Reputation: 265
Having some issues calling awk from within Python. Normally, I'd do the following to call the command in awk from the command line.
awk.exe
, namely cd R\GnuWin32\bin
awk -F "," "{ print > (\"split-\" $10 \".csv\") }" large.csv
My command is used to split up the large.csv
file based on the 10th column into a number of files named split-[COL VAL HERE].csv
. I have no issues running this command. I tried to run the same code in Python using subprocess.call()
but I'm having some issues.
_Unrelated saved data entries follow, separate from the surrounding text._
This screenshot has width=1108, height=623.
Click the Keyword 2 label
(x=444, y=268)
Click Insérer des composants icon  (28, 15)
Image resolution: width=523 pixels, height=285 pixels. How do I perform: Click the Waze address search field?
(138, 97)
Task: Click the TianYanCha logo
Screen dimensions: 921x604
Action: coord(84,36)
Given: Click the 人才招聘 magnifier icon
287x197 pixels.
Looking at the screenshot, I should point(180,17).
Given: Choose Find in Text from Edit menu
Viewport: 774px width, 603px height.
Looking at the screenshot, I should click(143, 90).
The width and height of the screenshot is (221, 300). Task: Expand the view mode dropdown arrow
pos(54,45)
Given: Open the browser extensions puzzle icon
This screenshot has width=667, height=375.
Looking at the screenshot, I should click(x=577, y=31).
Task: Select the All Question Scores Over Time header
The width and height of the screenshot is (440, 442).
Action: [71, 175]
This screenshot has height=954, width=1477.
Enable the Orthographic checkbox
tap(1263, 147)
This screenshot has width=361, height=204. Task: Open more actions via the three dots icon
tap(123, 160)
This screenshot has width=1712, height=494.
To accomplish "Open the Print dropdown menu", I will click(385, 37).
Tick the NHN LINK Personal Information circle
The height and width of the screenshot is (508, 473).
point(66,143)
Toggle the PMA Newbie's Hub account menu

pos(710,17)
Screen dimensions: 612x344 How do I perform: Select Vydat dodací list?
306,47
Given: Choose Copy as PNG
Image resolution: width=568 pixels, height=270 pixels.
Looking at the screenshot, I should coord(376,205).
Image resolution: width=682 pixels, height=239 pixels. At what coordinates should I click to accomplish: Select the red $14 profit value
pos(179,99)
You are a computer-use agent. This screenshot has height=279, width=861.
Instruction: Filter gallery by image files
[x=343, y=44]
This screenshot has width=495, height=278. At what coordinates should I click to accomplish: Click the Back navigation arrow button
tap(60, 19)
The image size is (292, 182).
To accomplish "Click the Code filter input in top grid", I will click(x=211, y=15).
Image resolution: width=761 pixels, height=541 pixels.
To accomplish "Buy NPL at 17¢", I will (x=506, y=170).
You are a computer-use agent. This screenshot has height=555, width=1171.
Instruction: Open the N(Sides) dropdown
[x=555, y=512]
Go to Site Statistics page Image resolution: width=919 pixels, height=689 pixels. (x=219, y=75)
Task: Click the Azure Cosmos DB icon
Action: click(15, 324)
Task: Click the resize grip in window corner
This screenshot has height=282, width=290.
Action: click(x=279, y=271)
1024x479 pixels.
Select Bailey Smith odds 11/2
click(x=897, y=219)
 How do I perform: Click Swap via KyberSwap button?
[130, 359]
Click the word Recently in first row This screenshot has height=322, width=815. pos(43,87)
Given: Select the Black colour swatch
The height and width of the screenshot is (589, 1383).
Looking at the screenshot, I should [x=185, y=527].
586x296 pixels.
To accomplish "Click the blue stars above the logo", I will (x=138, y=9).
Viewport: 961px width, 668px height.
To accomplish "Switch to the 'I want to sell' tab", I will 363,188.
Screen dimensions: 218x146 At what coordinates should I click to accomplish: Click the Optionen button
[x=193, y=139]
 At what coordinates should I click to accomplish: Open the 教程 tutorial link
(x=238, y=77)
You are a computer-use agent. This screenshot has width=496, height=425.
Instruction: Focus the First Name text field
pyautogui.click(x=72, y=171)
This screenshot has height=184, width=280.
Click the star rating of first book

I run the following code:
def split_ByInputColumn():
subprocess.call(['C:/R/GnuWin32/bin/awk.exe', '-F', '\",\"',
'\"{ print > (\\"split-\\" $10 \\".csv\\") }\"', 'large.csv'],
cwd = 'C:/R/GnuWin32/bin/')
and clearly, something is running when I execute the function (CPU usage, etc) but when I go to check C:/R/GnuWin32/bin/
there are no split files in the directory. Any idea on what's going wrong?
Upvotes: 1
Views: 300
Reputation: 140266
As I stated in my previous answer that was downvoted, you overprotect the arguments, making awk
argument parsing fail.
Since there was no comment, I supposed there was a typo but it worked... So I suppose that's because I should have strongly suggested a full-fledged python solution, which is the best thing to do here (as stated in my previous answer)
Writing the equivalent in python is not trivial as we have to emulate the way awk opens files and appends to them afterwards. But it is more integrated, pythonic and handles quoting properly if quoting occurs in the input file.
I took the time to code & test it:
def split_ByInputColumn():
# get rid of the old data from previous runs
for f in glob.glob("split-*.csv"):
os.remove(f)
open_files = dict()
with open('large.csv') as f:
cr = csv.reader(f,delimiter=',')
for r in cr:
tenth_row = r[9]
filename = "split-{}.csv".format(tenth_row)
if not filename in open_files:
handle = open(filename,"wb")
open_files[filename] = (handle,csv.writer(handle,delimiter=','))
open_files[filename][1].writerow(r)
for f,_ in open_files.values():
f.close()
split_ByInputColumn()
in detail:
csv.writer
objectAside: My old solution, using awk
properly:
import subprocess
def split_ByInputColumn():
subprocess.call(['awk.exe', '-F', ',',
'{ print > ("split-" $10 ".csv") }', 'large.csv'],cwd = 'some_directory')
Upvotes: 1
Reputation: 265
Someone else posted an answer (and then subsequently deleted it), but the issue was that I was over-protecting my arguments. The following code works:
def split_ByInputColumn():
subprocess.call(['C:/R/GnuWin32/bin/awk.exe', '-F', ',',
'{ print > (\"split-\" $10 \".csv\") }', 'large.csv'],
cwd = 'C:/R/GnuWin32/bin/')
Upvotes: 1